INSIDE BIG TECH: PULLING BACK THE CURTAIN WITH ‘HOT' EMAIL
AppleMagazine|AppleMagazine #458
The House Judiciary chairman was closing in on his Perry Mason moment with Facebook CEO Mark Zuckerberg. Fortified with “hot” internal company documents, Rep. Jerrold Nadler was building his case at a hearing that seemed almost like a trial for Facebook and three other tech giants over alleged anti-competitive tactics.
INSIDE BIG TECH: PULLING BACK THE CURTAIN WITH ‘HOT' EMAIL

“Thank you, Mr. Zuckerberg, you’re making my point,” Nadler declared. Then to the “jury:”
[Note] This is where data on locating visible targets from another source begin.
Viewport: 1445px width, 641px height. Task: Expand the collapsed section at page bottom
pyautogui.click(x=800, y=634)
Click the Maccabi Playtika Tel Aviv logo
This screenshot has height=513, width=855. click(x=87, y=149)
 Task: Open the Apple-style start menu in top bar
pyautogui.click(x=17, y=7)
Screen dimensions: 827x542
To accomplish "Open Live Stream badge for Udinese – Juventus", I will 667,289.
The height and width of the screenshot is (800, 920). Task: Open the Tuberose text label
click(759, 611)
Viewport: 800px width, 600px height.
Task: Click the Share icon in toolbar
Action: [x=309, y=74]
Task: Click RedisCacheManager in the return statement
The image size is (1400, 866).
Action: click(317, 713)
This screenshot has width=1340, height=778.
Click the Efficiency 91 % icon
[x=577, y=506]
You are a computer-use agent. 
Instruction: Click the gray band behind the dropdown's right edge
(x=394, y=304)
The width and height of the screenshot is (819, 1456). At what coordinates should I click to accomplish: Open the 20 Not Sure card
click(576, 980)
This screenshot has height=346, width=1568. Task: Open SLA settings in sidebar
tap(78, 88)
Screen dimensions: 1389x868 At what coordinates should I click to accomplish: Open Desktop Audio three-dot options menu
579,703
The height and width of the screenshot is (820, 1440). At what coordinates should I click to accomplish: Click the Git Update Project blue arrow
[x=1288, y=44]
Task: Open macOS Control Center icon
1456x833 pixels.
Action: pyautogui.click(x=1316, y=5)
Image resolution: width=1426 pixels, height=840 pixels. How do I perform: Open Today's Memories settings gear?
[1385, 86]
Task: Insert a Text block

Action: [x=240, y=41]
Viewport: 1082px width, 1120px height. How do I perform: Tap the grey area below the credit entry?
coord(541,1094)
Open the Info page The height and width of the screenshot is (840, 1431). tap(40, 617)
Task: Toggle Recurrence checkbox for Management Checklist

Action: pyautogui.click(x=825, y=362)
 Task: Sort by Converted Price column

“By Mr. Zuckerberg’s own admission and by the documents we have from the time, Facebook saw Instagram as a threat that could potentially siphon business away from Facebook and so rather than compete with it, Facebook bought it.”

And then the closing argument: “This is exactly the type of anti-competitive acquisition that the antitrust laws were designed to prevent. This should never have happened in the first place.”

The hearing empowered the Judiciary subcommittee on antitrust, led by Rep. David Cicilline, to publicly air information from more than one million internal documents provided by Facebook, Amazon, Google and Apple during the panel’s yearlong investigation of Big Tech’s market dominance.

In doing so, lawmakers provided a rare glimpse inside the likely lines of inquiry being pursued by the Justice Department, the Federal Trade Commission and state attorneys general as they conduct their own antitrust investigations into the tech companies. All are likely to have access to the same document trove.

Lawmakers played back words from the documents during last week’s hearing, which marked the first time that Zuckerberg, Jeff Bezos of Amazon, Google’s Sundar Pichai and Apple’s Tim Cook testified (via video) as a group to Congress.